Table 1 Clinical features of idiopathic calcinosis cutis of the scrotum from various case reports

ICCS is a clinical and histological diagnosis. The size, number, skin surface, and age of onset hint toward ICCS, while confirmation is always done on histopathology. A nodular lesion in the scrotum has several differential diagnoses which include steatocystoma multiforme, angiokeratoma, lipomata, fibromata, and lymphangioma circumscriptum [6]. However, only calcified sebaceous cyst would make a difficult differential clinically. Others can be easily ruled out.

As the condition is idiopathic, the exact etiology is not known. However, there is an intense debate going on to challenge the idiopathic nature of the disease. Several authors feel that ICCS is actually a misnomer and the underlying cause is the calcification of the epidermoid or epidermal cysts of the scrotum [7,8,9]. In a case series of five patients with multiple calcified nodules of the scrotum, Noel et al. examined 15 nodules from each patient and concluded that these nodules were calcified epidermoid cysts [7]. In another study of 20 patients with scrotal calcinosis, calcification of hair follicular or epidermal cysts were the reason for calcified nodules [8]. The follicular cyst dilates, followed by calcification around and within the cyst, with eventual disappearance of epithelial lining. However, what leads to this calcification is not known. Trauma may be a triggering factor in some cases [6]. Wright et al. had earlier challenged this theory by using antikeratin monoclonal antibodies to find deposits of keratin in or around the calcium aggregates [10]. They failed to identify any keratin deposits, which lends support to the idiopathic nature of the disease. In recent years, Yuyucu Karabulut et al. further reiterated the dystrophic theory by demonstrating the presence of keratin fibers and calcium granules in the surrounding dermis [11]. It is not only the epidermoid cyst, but dystrophic calcification of eccrine glands [12] and dartos muscle [13] are also offered as alternative theories. The histopathological finding of our case did not have any evidence of epithelial lining. There were calcifications with the presence of multinucleated giant cells.

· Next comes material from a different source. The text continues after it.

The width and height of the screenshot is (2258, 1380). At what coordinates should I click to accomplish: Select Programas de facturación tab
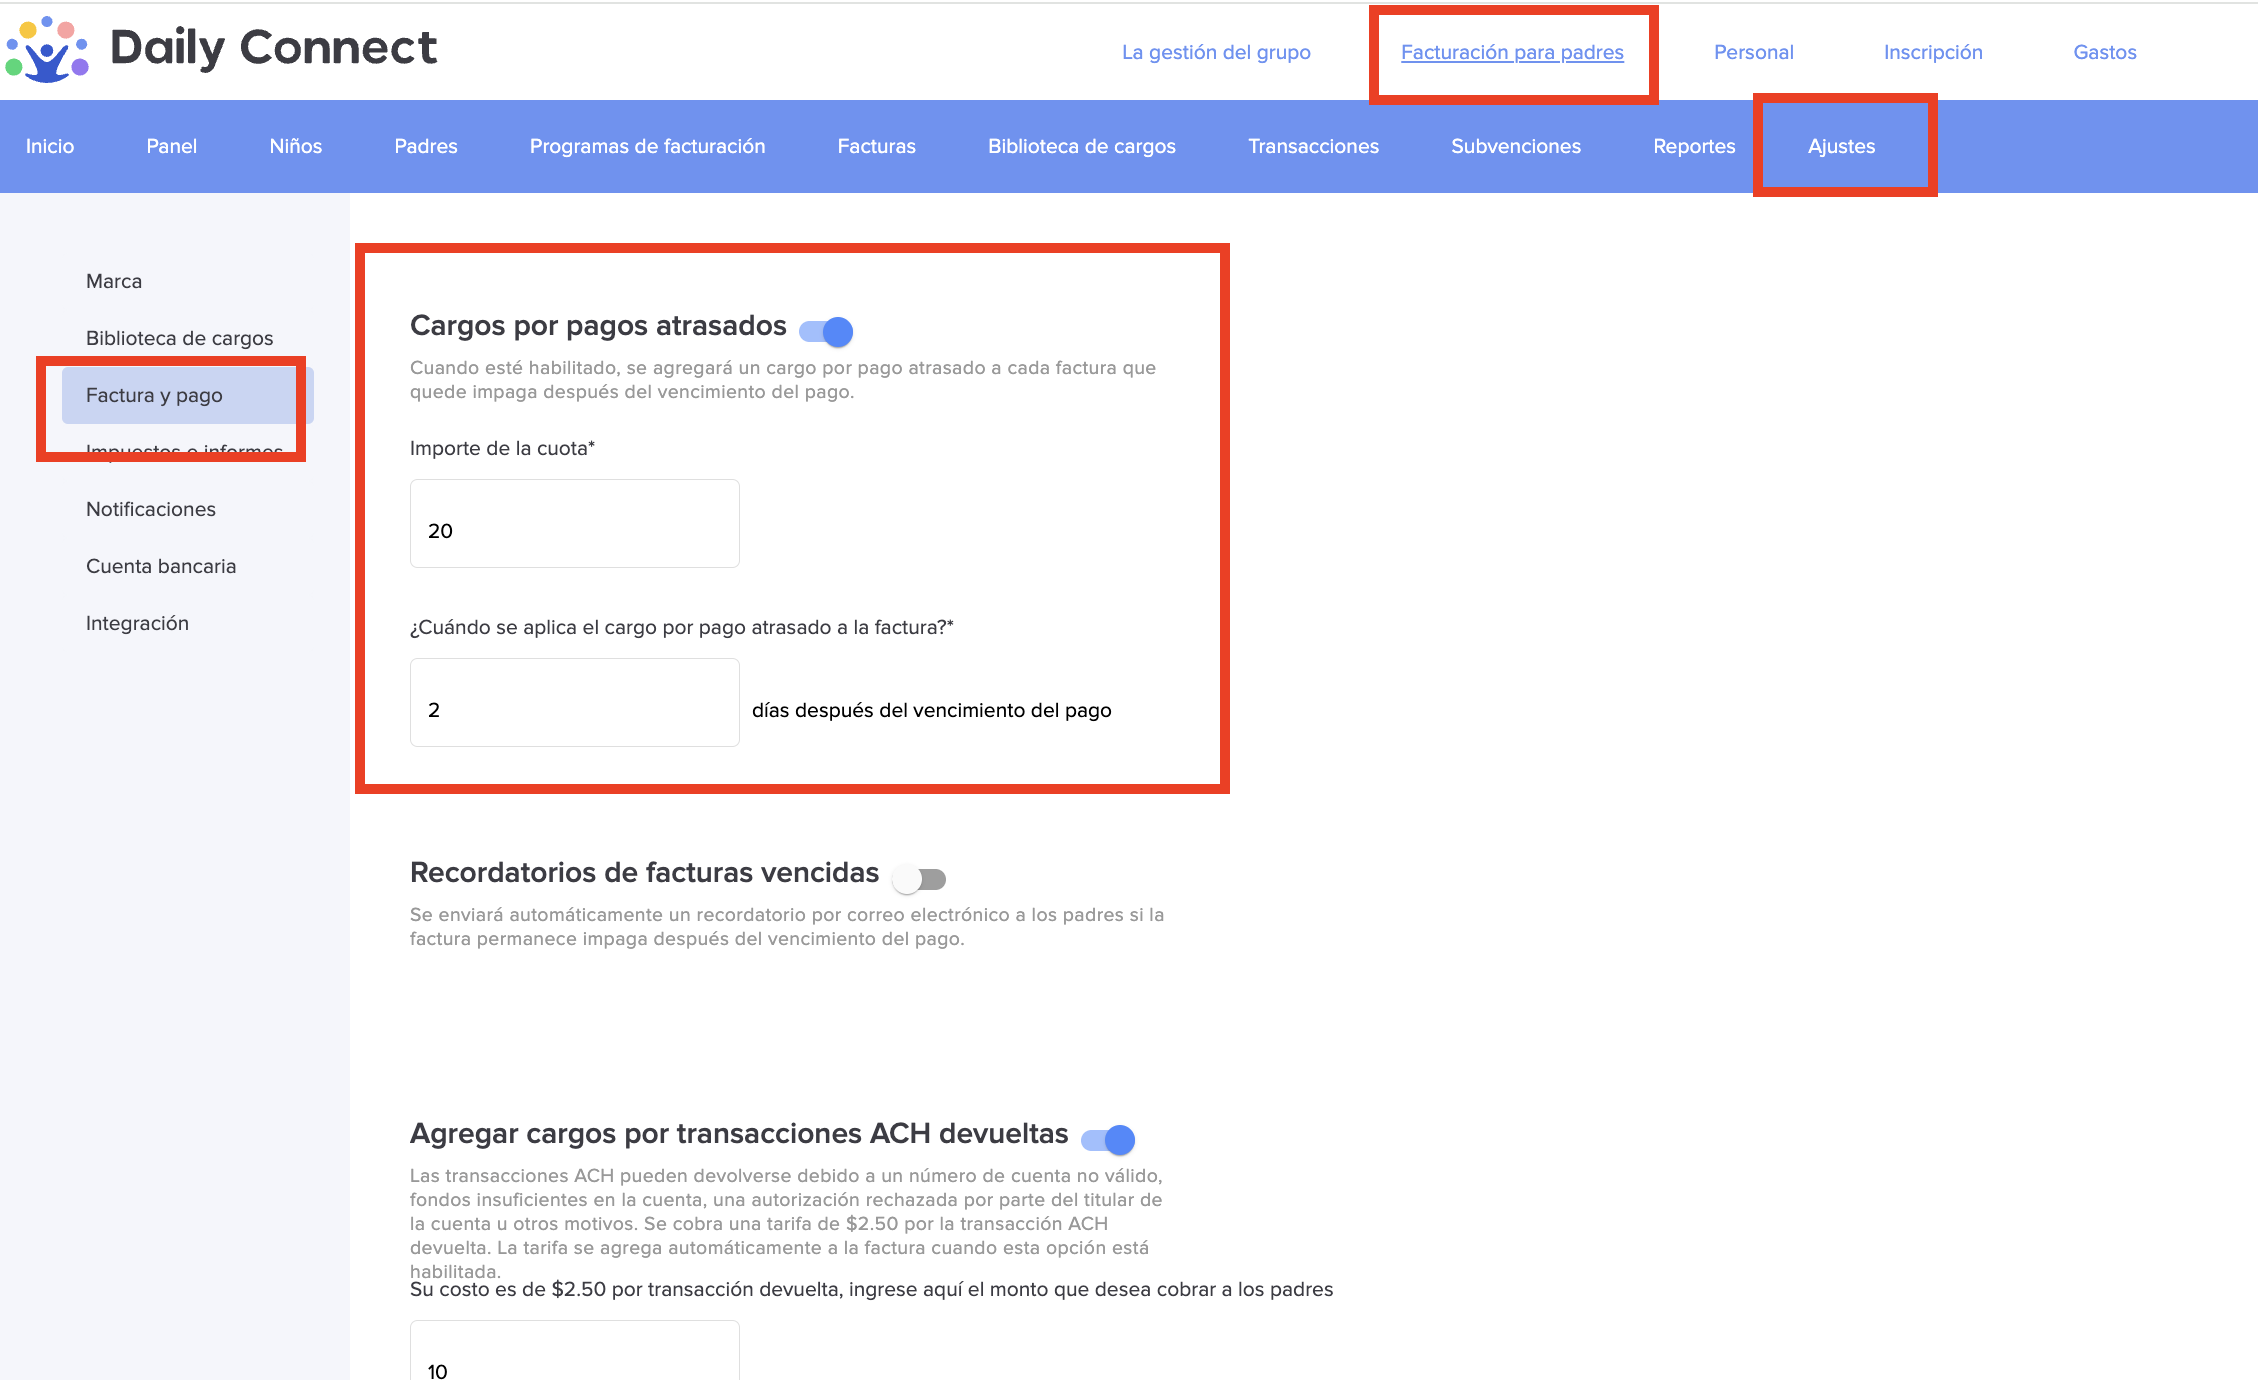click(647, 146)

To label the condition as idiopathic, the presence of calcification elsewhere must be ruled out. A thorough biochemical and hormonal profile would help delineate the cause. If the condition is truly idiopathic, the laboratory investigations unequivocally fall within normal limits. Not one particular diagnostic modality is helpful. Fine-needle aspiration cytology, ultrasonography, and X-ray have been ordered with limited usefulness [14]. As the condition is benign and mostly asymptomatic, the treatment is for aesthetic purpose, unless the nodules start discharging or become itchy. Excision followed by scrotal reconstruction is the treatment of choice. It leaves a good cosmetic result with low chances of recurrence. Even the smallest nodule must be removed to prevent recurrence. In the genitalia, the scrotum is not the only site of idiopathic calcification. Cases of vulval [15, 16] and penile [17, 18] calcinosis have been documented.

Conclusions

ICCS is a benign condition, which remains mostly asymptomatic. It presents as progressive multiple nodules of varying numbers and sizes. A histopathological evaluation reveals areas of calcification. The cause is either dystrophic calcification of cysts or idiopathic. Excision is the treatment of choice.